If you’ve read The
House on Schellberg Street you may remember a scene where the teacher Hanna
Braun invites her girls for coffee and cake.
The war has ended and life is slowly getting back to normal but there
are some things that she feels she must tell the girls about. What about Renate?
And Sister
Kuna, about Father Maxfeld and about Elfriede Kaiser?
Elfriede Kaiser I have made up. Sister Kuna, Father Maxfeld, and of
course Renate really existed.
Elfreide, like Renate, does not know she is Jewish until just before she
has to travel. However, unlike Renate she doesn’t travel to the relative safety
of England. Her parents hesitate about sending her too on the Kindertransport.
Then it is too late. They flee to Holland instead but in the end that does not
help.
I’ve had to go back to Renate’s original letter to her classmates in 1980. And yes there is enough there for me to build
up the stories about Sister Kuna and Father Maxfeld.
I need to include these stories in my novel about the round robin
letter. They offer a sharp contrast to the innocent bubble that the girls live
in. I hope the novel will show that they can’t help being naïve.

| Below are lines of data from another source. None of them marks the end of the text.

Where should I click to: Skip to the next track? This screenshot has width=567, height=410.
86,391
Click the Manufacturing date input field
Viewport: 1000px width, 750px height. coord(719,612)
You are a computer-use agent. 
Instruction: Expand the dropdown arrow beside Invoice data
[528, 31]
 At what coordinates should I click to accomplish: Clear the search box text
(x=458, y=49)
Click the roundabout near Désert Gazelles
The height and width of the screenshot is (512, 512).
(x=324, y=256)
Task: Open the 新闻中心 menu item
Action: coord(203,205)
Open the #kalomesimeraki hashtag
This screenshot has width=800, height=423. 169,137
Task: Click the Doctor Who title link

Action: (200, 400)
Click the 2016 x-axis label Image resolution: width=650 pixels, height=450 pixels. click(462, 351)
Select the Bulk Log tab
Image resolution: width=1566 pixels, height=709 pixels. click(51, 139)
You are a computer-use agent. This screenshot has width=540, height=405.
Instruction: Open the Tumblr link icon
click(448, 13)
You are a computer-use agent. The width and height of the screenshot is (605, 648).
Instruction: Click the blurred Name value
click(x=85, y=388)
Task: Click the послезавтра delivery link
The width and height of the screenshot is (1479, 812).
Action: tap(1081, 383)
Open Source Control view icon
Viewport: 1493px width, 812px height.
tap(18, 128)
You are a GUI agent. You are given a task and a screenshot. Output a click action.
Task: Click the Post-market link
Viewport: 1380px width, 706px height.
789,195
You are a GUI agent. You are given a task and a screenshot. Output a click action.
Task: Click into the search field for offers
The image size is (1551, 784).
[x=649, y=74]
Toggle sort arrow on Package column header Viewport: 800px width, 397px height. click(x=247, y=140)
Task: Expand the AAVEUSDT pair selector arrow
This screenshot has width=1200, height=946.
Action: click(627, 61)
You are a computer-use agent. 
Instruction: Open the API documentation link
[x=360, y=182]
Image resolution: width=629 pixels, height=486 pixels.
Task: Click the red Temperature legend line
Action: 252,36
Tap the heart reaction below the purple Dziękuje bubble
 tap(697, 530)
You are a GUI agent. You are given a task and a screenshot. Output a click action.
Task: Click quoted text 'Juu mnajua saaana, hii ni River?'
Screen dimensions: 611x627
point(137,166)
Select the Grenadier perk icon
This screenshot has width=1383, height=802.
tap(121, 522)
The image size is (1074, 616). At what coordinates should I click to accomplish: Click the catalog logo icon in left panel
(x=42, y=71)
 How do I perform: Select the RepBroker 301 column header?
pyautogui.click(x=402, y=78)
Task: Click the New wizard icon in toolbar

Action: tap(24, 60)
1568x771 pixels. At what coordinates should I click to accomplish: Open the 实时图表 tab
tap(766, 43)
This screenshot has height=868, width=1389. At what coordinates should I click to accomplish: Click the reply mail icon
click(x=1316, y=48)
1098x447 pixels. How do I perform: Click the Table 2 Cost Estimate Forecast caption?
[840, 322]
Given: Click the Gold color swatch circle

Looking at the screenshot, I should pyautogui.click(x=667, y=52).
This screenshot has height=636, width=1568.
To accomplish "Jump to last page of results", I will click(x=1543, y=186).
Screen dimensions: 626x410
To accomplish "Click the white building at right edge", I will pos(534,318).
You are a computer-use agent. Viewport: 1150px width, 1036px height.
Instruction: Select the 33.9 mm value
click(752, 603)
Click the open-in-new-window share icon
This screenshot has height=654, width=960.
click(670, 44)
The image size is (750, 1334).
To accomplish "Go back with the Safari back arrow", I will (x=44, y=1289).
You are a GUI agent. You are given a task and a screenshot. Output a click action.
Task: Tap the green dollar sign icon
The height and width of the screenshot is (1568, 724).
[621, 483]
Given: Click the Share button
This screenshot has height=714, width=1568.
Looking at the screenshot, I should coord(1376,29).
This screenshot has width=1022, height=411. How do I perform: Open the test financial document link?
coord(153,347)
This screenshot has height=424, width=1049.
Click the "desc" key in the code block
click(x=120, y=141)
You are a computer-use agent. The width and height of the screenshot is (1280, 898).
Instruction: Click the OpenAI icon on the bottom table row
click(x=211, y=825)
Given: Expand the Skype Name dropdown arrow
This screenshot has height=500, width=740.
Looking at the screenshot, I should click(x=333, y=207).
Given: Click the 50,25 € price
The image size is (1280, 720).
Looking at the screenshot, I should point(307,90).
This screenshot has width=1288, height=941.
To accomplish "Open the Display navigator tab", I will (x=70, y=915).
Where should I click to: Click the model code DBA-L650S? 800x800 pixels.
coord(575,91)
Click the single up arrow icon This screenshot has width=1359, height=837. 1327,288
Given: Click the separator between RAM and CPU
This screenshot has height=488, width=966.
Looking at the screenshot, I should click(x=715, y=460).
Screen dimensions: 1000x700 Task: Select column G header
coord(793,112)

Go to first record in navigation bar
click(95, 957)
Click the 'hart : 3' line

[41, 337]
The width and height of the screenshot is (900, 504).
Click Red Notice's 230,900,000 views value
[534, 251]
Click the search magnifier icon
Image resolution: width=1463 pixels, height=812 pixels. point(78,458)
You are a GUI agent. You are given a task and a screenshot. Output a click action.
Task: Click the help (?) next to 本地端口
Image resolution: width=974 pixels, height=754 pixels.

So, I’ve had to delve back into my original documents and of course, as
well as finding what I needed in order to be able to continue my story I’ve
been side-tracked into reading much more. In particular was the whole Renate’s
letter to her friends – four sides of closely typed A4, her original attempt of
telling her own story – in fact, I’ve based part of the opening scene of my first
book on this- , and her friend Hanno Schäfer’s
reply to her letter.
It’s good to go back to the primary resources occasionally and remind
yourself of where all the ideas came from in the first place.